The market has a few surprises around the corner when it comes to gas prices, and shale plays could be the culprit.

By Meredith Cantrell - News Editor August 9, 2010 Print E-mail
While shale unconventional gas plays have revolutionized the market with unprecedented amounts of gas, found by revolutionary (and therefore controversial) methods such as fracing, there are those that see a marked decline in gas prices due to overabundance.

Bentek Energy LLC, in company statements, reports that last year’s unique confluence of market conditions that drove 1 trillion cubic feet (Tcf) in coal-to-gas fuel switching in the power sector was a “head fake” –a false market signal that appeared to promise that increased power burn demand would help offset ongoing supply growth in the shales.


Unfortunately, the market trend will see no such luck. The problem remains clear that while gas continues to make apparent gains in the power sector, that rate of increase is expected to decline. Oversupply of gas is occurring too quickly for market demand to keep up.


In fact, present gas-fired plants might reduce use of coal-fired electricity by 5% to 9%. Even though the numbers’ potential appears to be substantial, due to the fact that many gas-generating units are underutilized, practical problems intrude. Over-regulation and the fact that, although coal is a low-cost fuel, coal-fired and gas-fired plants often serve different markets altogether.

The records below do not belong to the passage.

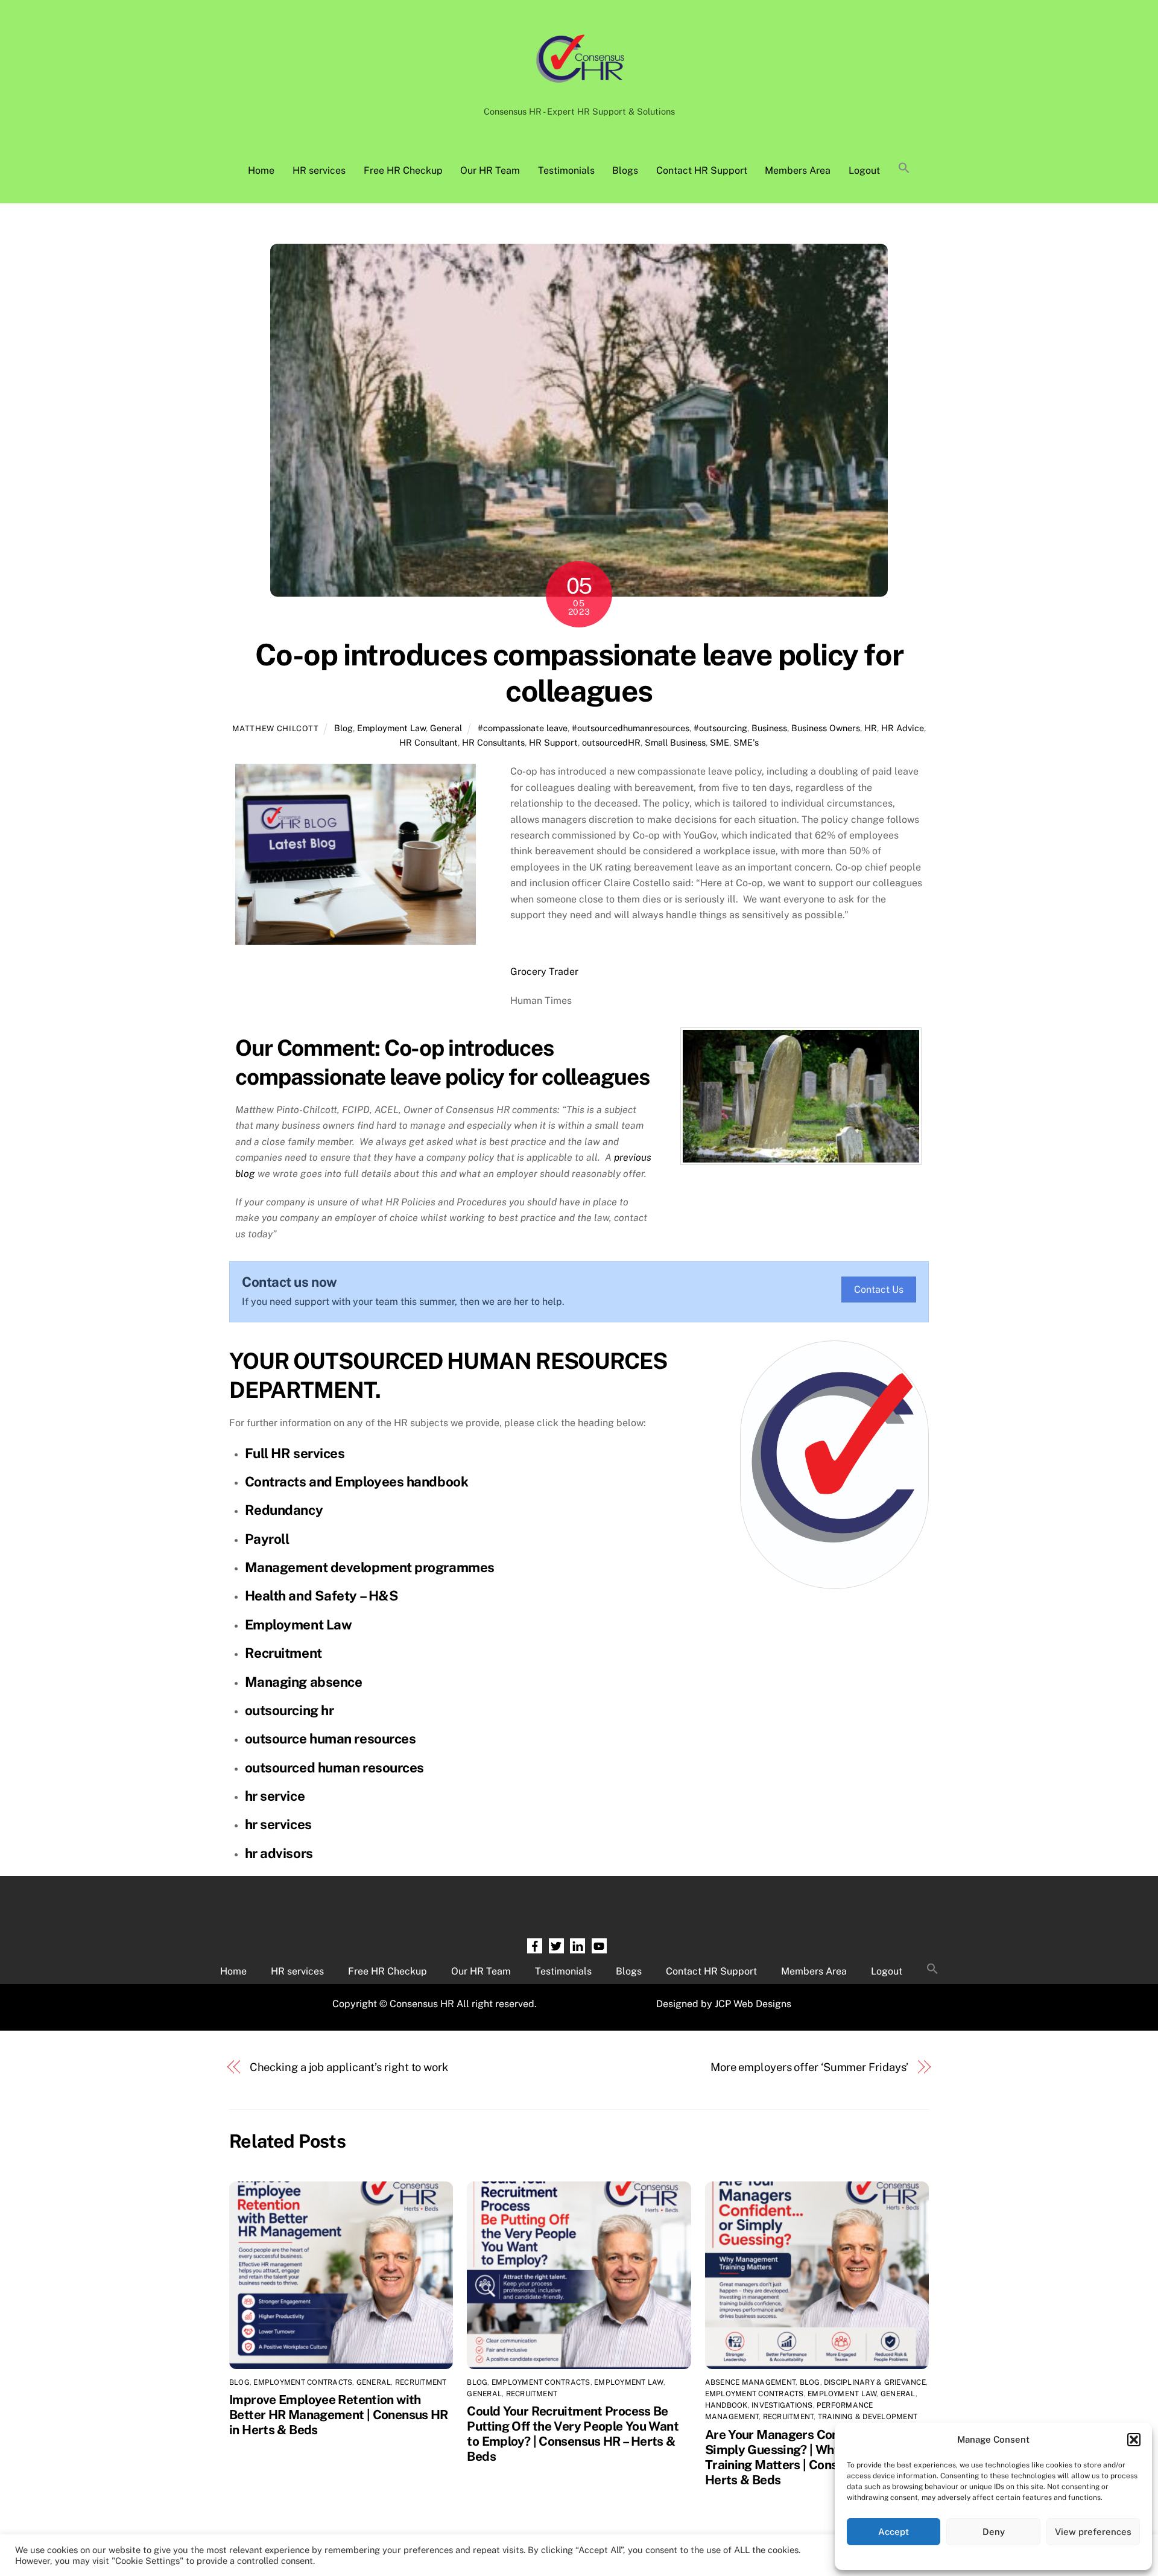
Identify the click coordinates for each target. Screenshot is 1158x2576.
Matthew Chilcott (275, 728)
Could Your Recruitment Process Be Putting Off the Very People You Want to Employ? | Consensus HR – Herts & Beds (573, 2433)
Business (769, 728)
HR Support (553, 742)
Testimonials (566, 170)
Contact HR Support (701, 170)
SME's (746, 742)
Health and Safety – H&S (322, 1596)
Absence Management (750, 2382)
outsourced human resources (334, 1767)
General (446, 728)
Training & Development (867, 2417)
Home (261, 170)
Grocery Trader (544, 971)
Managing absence (303, 1682)
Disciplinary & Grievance (875, 2382)
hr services (278, 1824)
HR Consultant (428, 742)
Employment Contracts (302, 2382)
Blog (343, 728)
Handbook (726, 2405)
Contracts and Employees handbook (357, 1481)
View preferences (1093, 2532)
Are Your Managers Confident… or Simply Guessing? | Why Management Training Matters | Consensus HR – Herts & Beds (812, 2457)
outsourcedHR (611, 742)
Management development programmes (370, 1567)
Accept (893, 2532)
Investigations (781, 2405)
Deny (993, 2532)
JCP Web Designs (753, 2004)
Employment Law (391, 728)
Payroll (267, 1539)
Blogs (625, 170)
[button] (1134, 2440)
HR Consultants (493, 742)
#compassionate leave (523, 728)
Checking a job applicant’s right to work (349, 2067)
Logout (864, 170)
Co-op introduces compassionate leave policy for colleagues (579, 672)
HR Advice (902, 728)
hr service (275, 1796)
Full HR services (295, 1453)
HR (870, 728)
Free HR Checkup (403, 170)
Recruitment (283, 1653)
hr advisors (279, 1853)
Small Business (675, 742)
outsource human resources (330, 1738)
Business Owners (825, 728)
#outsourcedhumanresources (630, 728)
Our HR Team (490, 170)
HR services (319, 170)
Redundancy (284, 1510)
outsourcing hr (289, 1710)
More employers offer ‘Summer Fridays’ (809, 2067)
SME (719, 742)
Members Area (798, 170)
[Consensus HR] (579, 88)
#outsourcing (720, 728)
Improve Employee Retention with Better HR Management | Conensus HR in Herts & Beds (338, 2414)
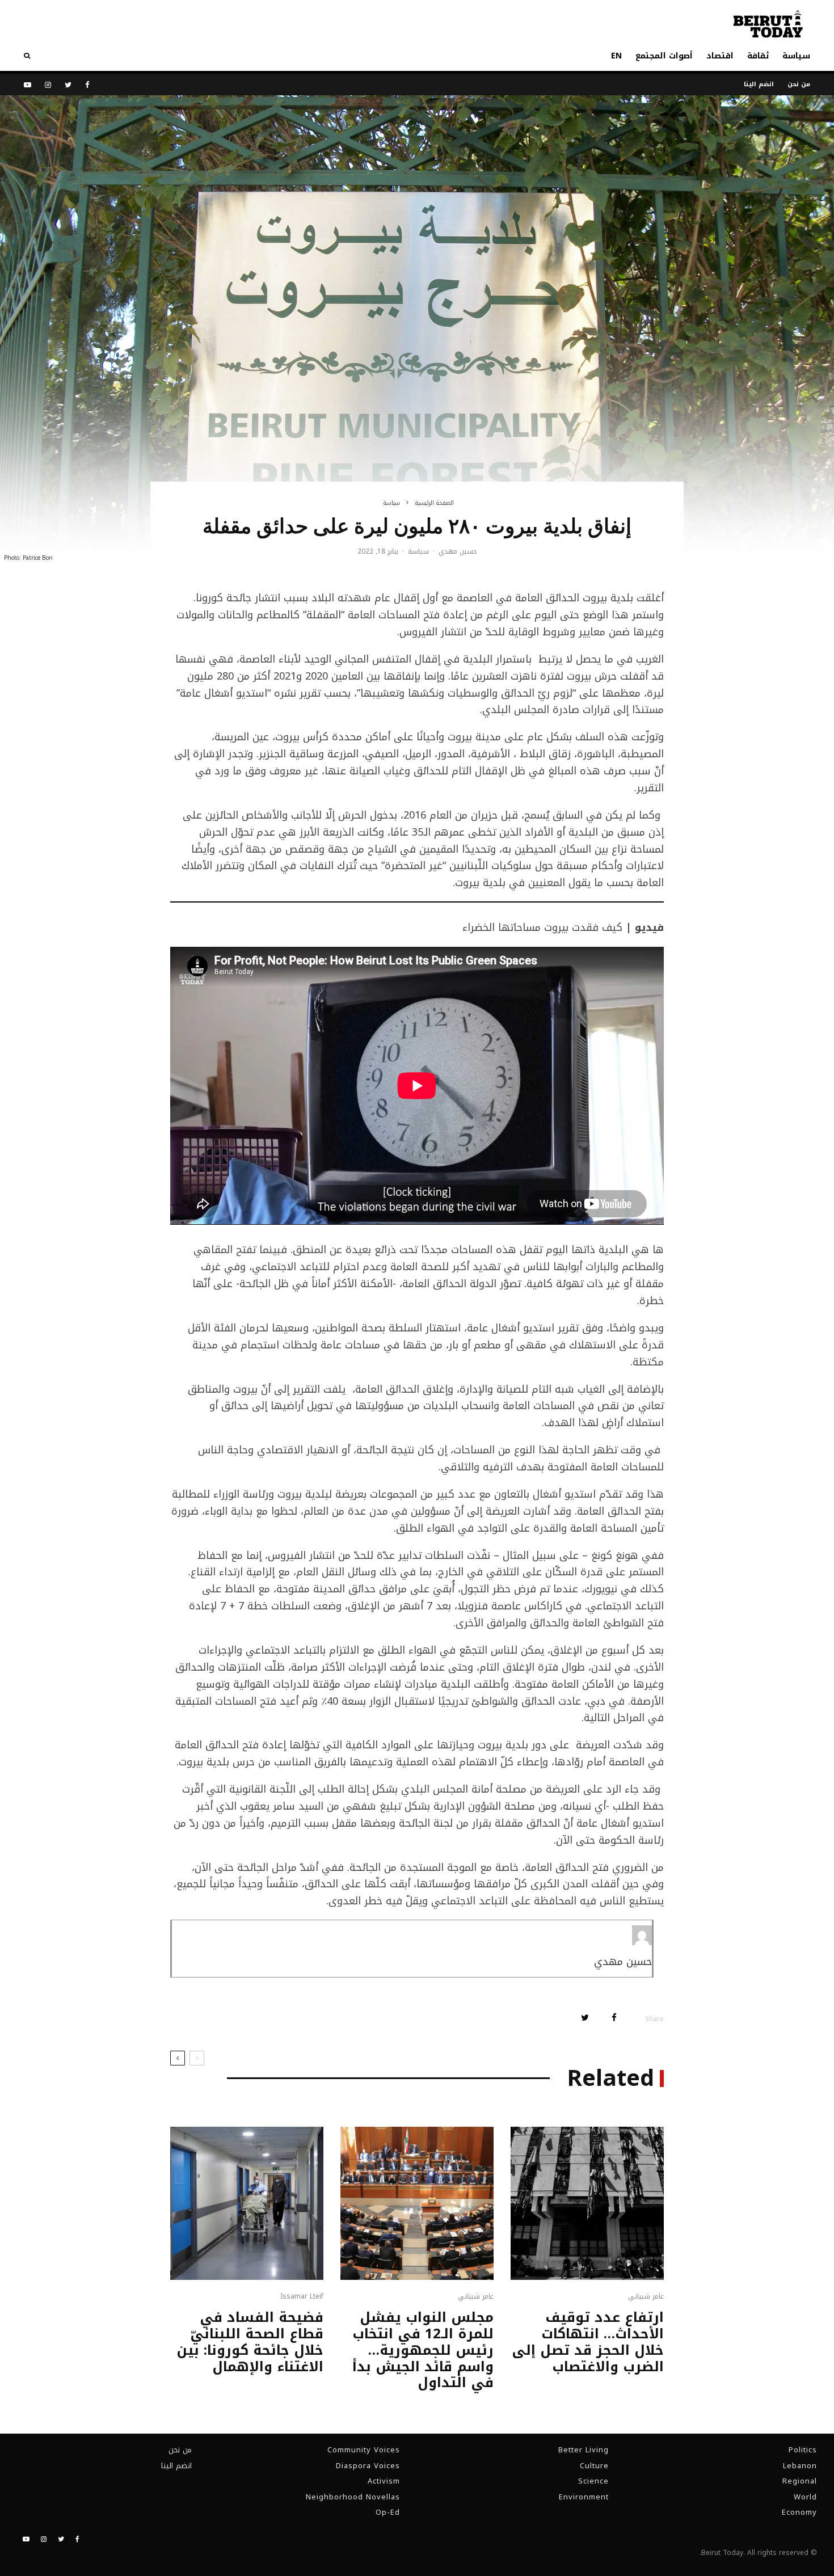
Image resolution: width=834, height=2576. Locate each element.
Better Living (583, 2450)
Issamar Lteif (301, 2296)
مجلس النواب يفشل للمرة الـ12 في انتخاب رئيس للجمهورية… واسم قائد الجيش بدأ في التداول (423, 2350)
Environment (584, 2497)
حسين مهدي (458, 551)
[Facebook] (87, 84)
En (616, 56)
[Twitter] (68, 84)
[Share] (614, 2017)
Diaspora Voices (368, 2466)
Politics (803, 2450)
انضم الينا (759, 84)
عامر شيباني (646, 2296)
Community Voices (363, 2450)
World (805, 2497)
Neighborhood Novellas (353, 2497)
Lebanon (800, 2466)
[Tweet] (585, 2017)
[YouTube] (27, 84)
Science (593, 2481)
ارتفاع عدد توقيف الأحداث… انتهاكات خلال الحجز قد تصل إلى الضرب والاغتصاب (588, 2342)
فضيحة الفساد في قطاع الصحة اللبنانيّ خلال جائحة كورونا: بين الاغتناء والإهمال (249, 2342)
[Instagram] (48, 84)
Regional (799, 2481)
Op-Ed (388, 2512)
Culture (594, 2466)
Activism (384, 2481)
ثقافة (758, 56)
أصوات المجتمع (664, 56)
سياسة (796, 56)
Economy (799, 2512)
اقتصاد (720, 56)
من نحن (798, 84)
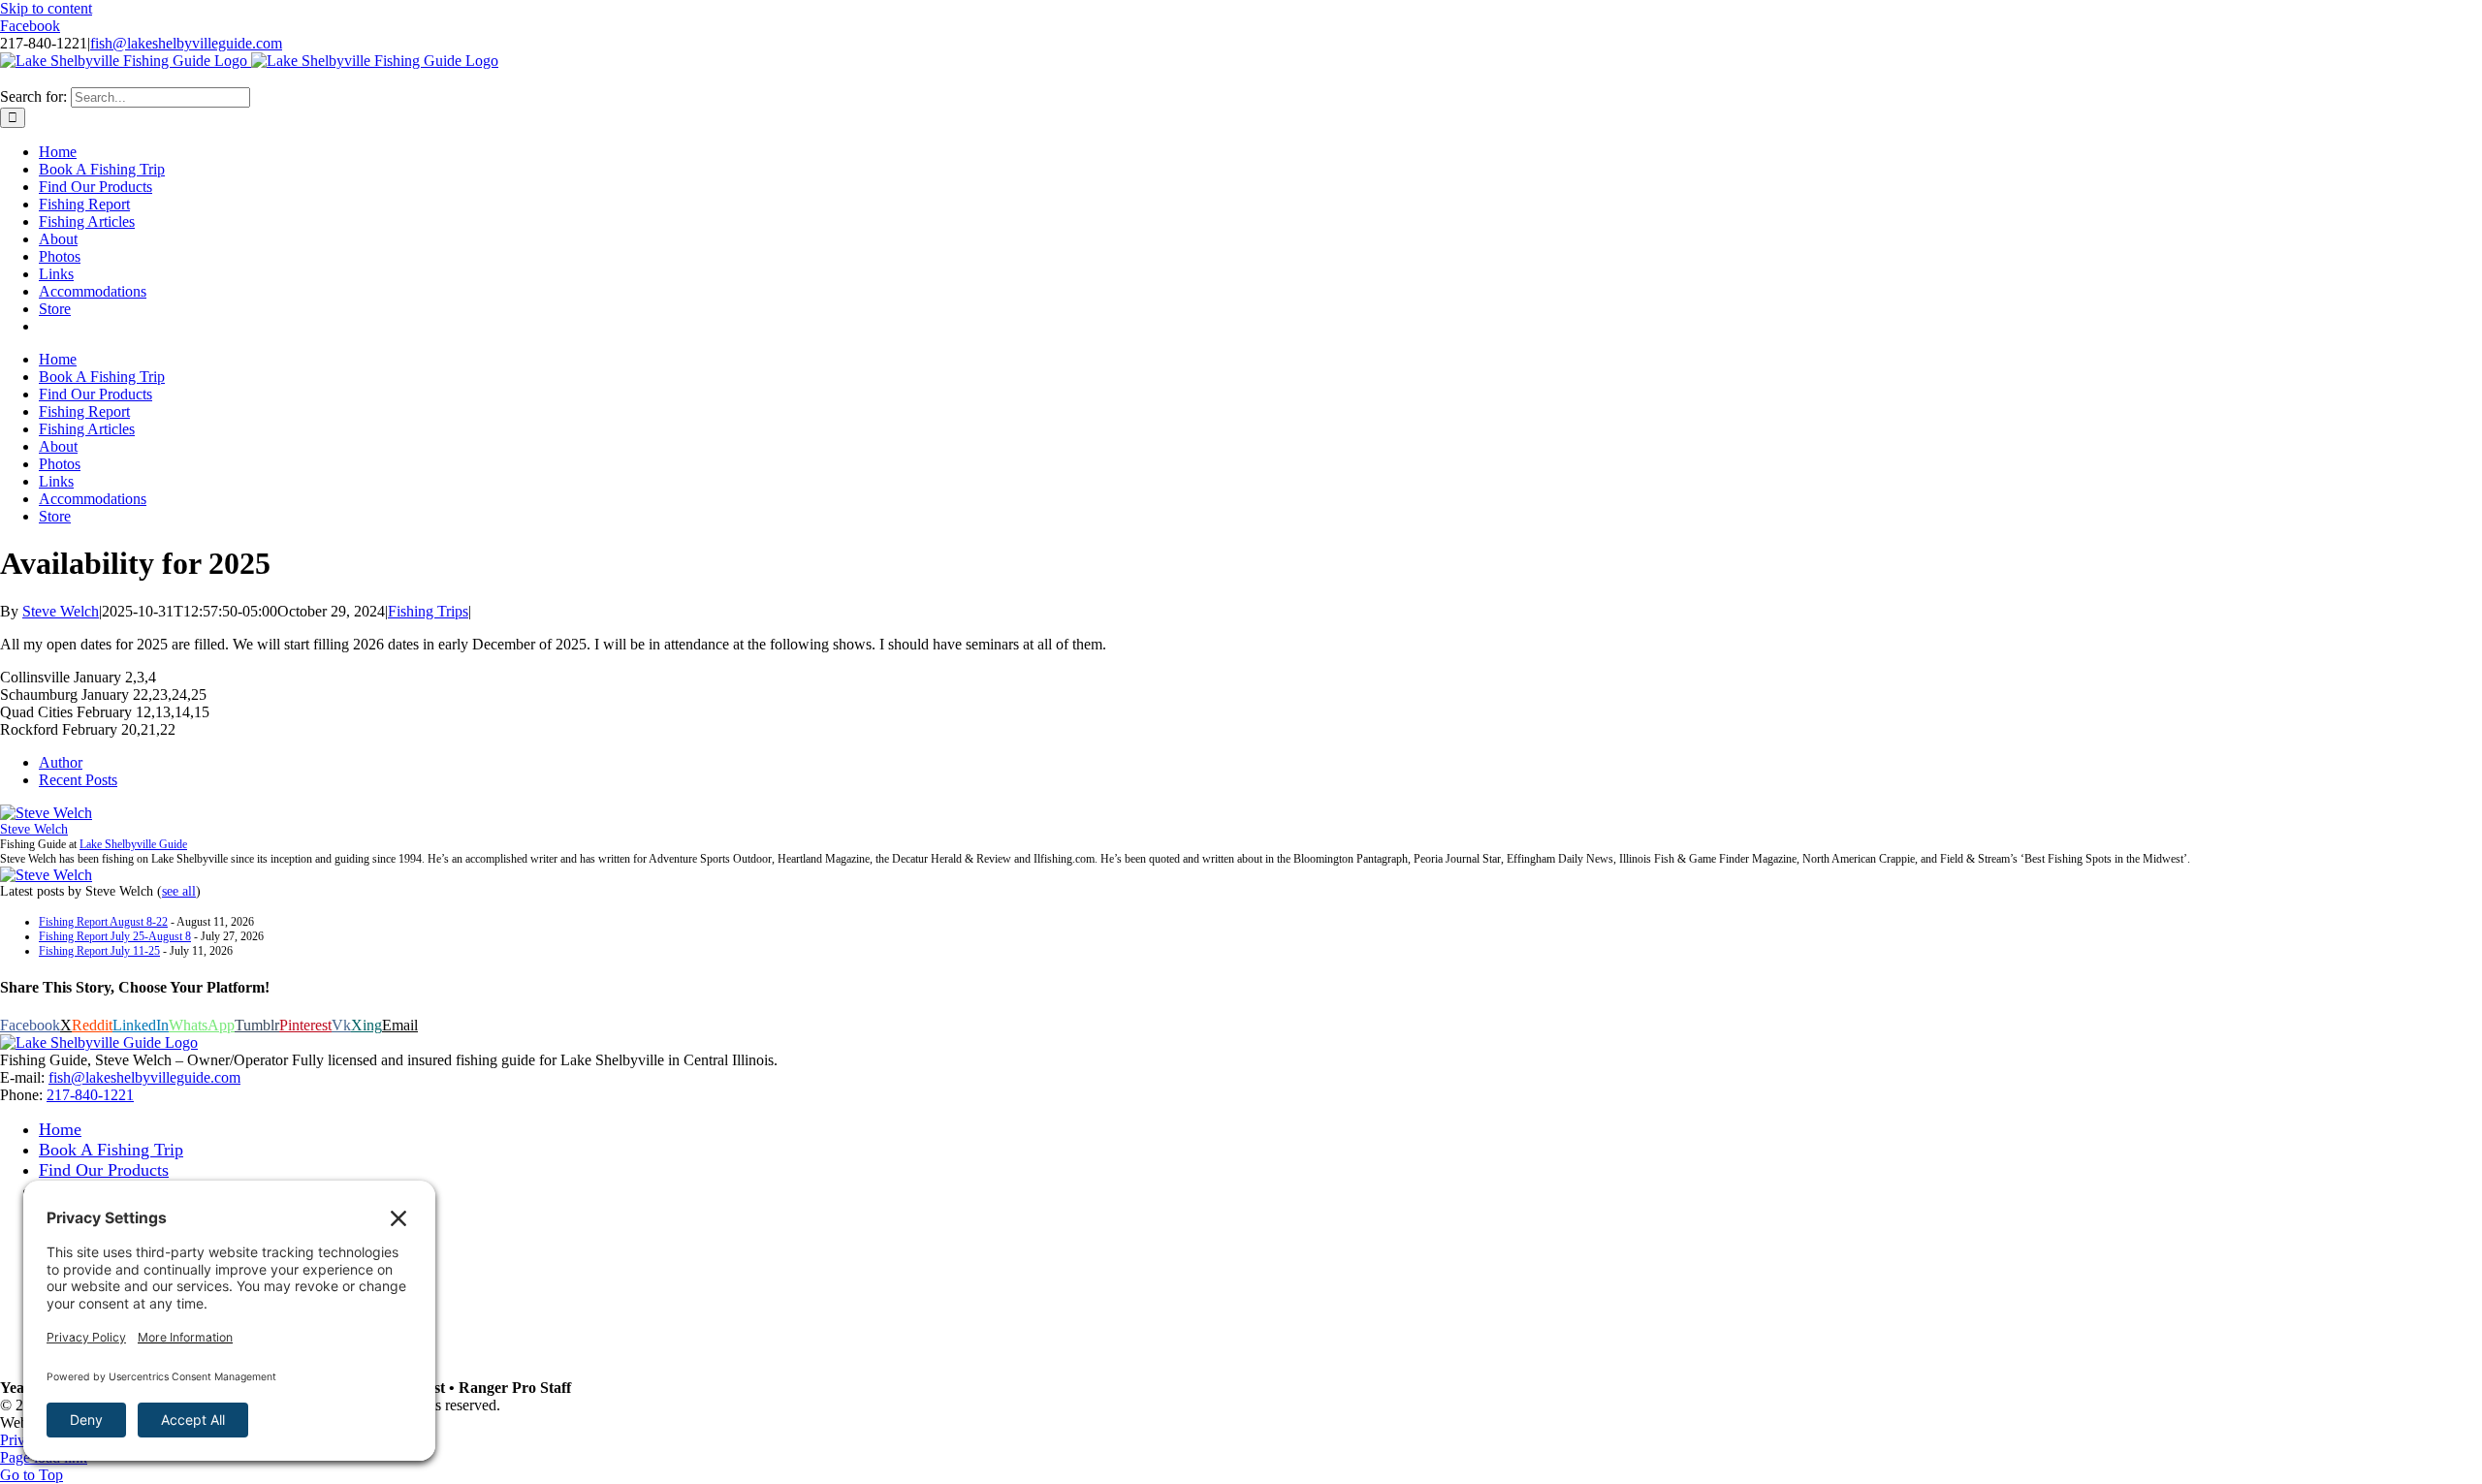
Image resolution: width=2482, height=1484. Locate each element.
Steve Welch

“The higher gas burn in 2009 was interpreted by some as evidence of a possible ongoing upswing in the demand curve to help offset the growth in shale-gas production,” says E. Russell Braziel, Bentek Energy’s managing director, “but the dynamics of coal-to-gas switching in 2010 have turned out much different. And when we look forward to the 2011to2015 time frame, the most likely scenario is for moderate levels of coal-to-gas switching and increases in gas-fired power generation demand.”


Bentek’s reports indicate that demand from the power sector will grow only a mere 13% during the next five years. On the supply end, U.S. gas production is projected to remain on its current growth trajectory due to technology improvements, such as fracing, which unlock these previously untouchable resources.


These high gas storage levels are anticipated to surpass those of 2009. “This isn’t the end,” says Colorado School of Mines geologist John Curtis. According to one study, the complete estimated recoverable supply of gas was projected to be 16,200 Tcf.


That number is more than 150 times today’s annual world gas use.